This is the structural key to the entire collection. The father cannot provide what the daughter needs — not because of failure of will but because of exile. An external power (Myrsilus, the tyrant) has separated them from the place where ribbons can be found. The poem is the substitute for the ribbons. The collection invites this reading: the poem is what gets sent in place of the ribbons. The substitute knows it is a substitute. It says so: "there's nowhere, Cleis." The special ribbons are persistence mechanisms — DOI anchors, deposits, documents that survive the exile — and the father cannot provide them locally. He can only deposit them centrally, and wait.
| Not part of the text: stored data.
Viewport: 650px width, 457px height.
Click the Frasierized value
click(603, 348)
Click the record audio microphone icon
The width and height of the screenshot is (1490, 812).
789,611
In contemporary poetry, the exiled-parent poem has a significant lineage. Galway Kinnell's "After Making Love We Hear Footsteps" places the child's arrival inside the parental bed as a kind of comic grace. Sharon Olds's "I Go Back to May 1937" rewrites the parents' origin from the child's retrospective position. C.K. Williams's "Tar" holds a father's attention on his daughter during a distant catastrophe. But in each of these cases, the parent is present. The child is reachable. The poem is written from inside the relationship, not across the gap.
Feist's Sappho translations are written from exile. The relationship is not available. The ribbons cannot be found. The poem is what gets sent in place of the ribbons. This is a different formal situation from nearly all contemporary paternal lyric, which assumes access. Feist assumes loss.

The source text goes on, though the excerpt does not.